Betriebsergebnis unter Vorjahreswert
Vor allem auf Grund geringerer Umsatzerlöse in Deutschland konnte das Betriebsergebnis des Vorjahres von 597 Millionen DM (305 Millionen Euro) nicht erreicht werden. Auch die strategische Neupositionierung der Produktionsstandorte beim Möbelbeschlägehersteller Mepla drückte auf den Gewinn. Die Konzentration bei der Fertigung sowie die Einrichtung von Kompetenzzentren hat zur Folge, dass die Produktion eines Mepla-Werkes in Rohrbach im Jahr 2002 an andere Standorte verlagert wird. Gleichzeitig sieht die strategische Neuausrichtung eine Stärkung des Mepla-Werkes in Reinheim vor, das zum Kompetenzzentrum für die Möbel-Scharnierfertigung ausgebaut wird. Ziel der Neuausrichtung ist, auf dem von rezessiven Tendenzen geprägten Markt der Möbelindustrie und des Möbelhandels weiterhin durch Senkung der Herstellerkosten konkurrenzfähig zu bleiben.
Nach vorläufigen Berechnungen wird das Betriebsergebnis 2001 der Würth-Gruppe 260 Millionen Euro betragen.
Eigenkapital auf 1,2 Milliarden Euro gestiegen
Die Finanzlage der Würth-Gruppe entwickelte sich im Geschäftsjahr 2001 weiter positiv. Das Rating "A/outlook stable" wurde dem Unternehmen von Standard & Poor´s erneut bestätigt. Das wirtschaftliche Eigenkapital ist im Jahr 2001 gemäß vorläufiger Bilanz weiter auf 1,2 Milliarden Euro gestiegen. Die Eigenkapitalquote verbesserte sich damit nach vorläufigen Berechnungen gegenüber dem Vorjahr auf über 40 Prozent. Die Investitionen beliefen sich im Berichtsjahr auf 250 Millionen Euro. Für das laufende Jahr 2002 bewegen sich die Investitionen auf dem Vorjahresniveau.

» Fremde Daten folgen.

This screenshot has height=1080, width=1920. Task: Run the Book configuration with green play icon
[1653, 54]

Zahl der Mitarbeiter nimmt weiter zu
Ende 2001 beschäftigte die Würth-Gruppe weltweit 37.398 Mitarbeiterinnen und Mitarbeiter. Das waren 1.237 Beschäftigte mehr als im Vorjahr (2000: 36.161) - ein Zuwachs von 3,4 Prozent. Entsprechend unserer Ausrichtung als außendienstorientiertes Direktvertriebsunternehmen waren für die Würth-Gruppe weltweit 19.239 Verkäufer tätig (+ 4,2 Prozent). Im Innendienst arbeiteten 18.159 (+ 2,6 Prozent). In Deutschland beschäftigte Würth zum Ende des vergangenen Geschäftsjahres 12.731 Mitarbeiter. Die Würth-Gruppe ist nach der Gründung neuer Gesellschaften in Panama, Libanon und Kambodscha derzeit weltweit mit 261 Gesellschaften in 80 Ländern vertreten.
Ausblick 2002
Nach einem Jahr der Wachstumspause wird die Würth-Gruppe ihre Kraft 2002 wieder vor allem auf den Ausbau des Direktvertriebs lenken.

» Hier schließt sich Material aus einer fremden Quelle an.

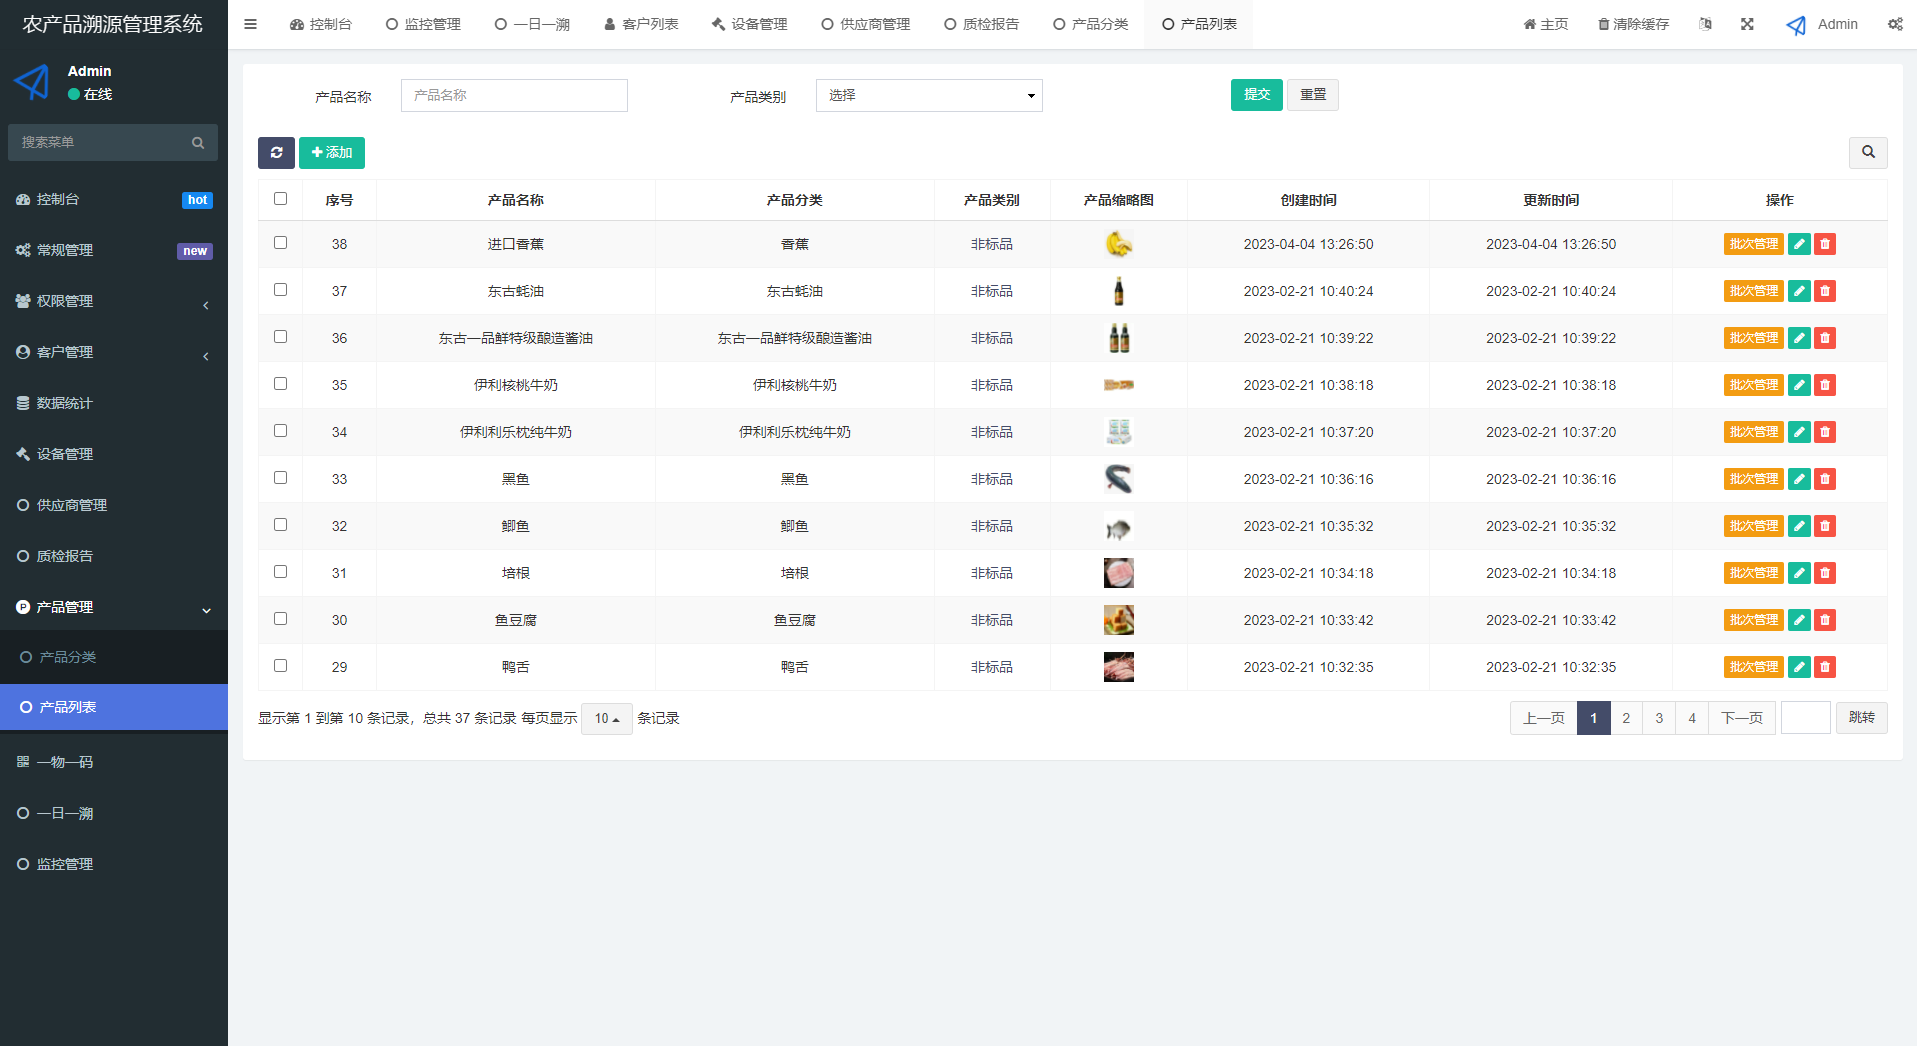
Task: Open the 产品类别 selection dropdown
Action: point(928,95)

"Wachstum bei Würth ist gleichbedeutend mit Multiplikation der Außendienstmitarbeiter. Wir werden daher auch 2002 wieder verstärkt
in den Ausbau unserer weltweiten Vertriebsmannschaft investieren, um das Wachstum im Konzern zu forcieren. Trotz dieser notwendigen
Investitionen kommt aber für 2002 Gewinnwachstum eindeutig vor Umsatzwachstum", erklärte Dr. Walter Jaeger, Sprecher
der Konzernführung der Würth-Gruppe. Bereits zum Ende des Geschäftsjahres 2001 hat die Würth-Gruppe damit begonnen,
zusätzliche Verkäufer einzustellen. Bis Ende 2002 sollen weitere 1.500 Außendienstmitarbeiter eingestellt werden.
Verstärkte Anstrengungen zur weiteren Ausschöpfung des Marktpotenzials sollen ebenfalls zur Steigerung des Wachstums beitragen.

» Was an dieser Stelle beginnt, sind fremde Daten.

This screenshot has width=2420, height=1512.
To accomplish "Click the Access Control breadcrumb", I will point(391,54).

Hierfür wird der gesamte Vertrieb noch stärker als bisher auf die spezifischen Bedürfnisse der unterschiedlichen Kundengruppen
ausgerichtet. Neben der Belieferung klassischer Handwerkskunden wird der Vertrieb künftig zusätzliche kundenspezifische Servicemodule
anbieten, vor allem in den Bereichen Bevorratung, Logistik und Disposition.
Aufgrund der unsicheren Wirtschaftslage sind im laufenden Geschäftsjahr keine größeren Akquisitionen geplant.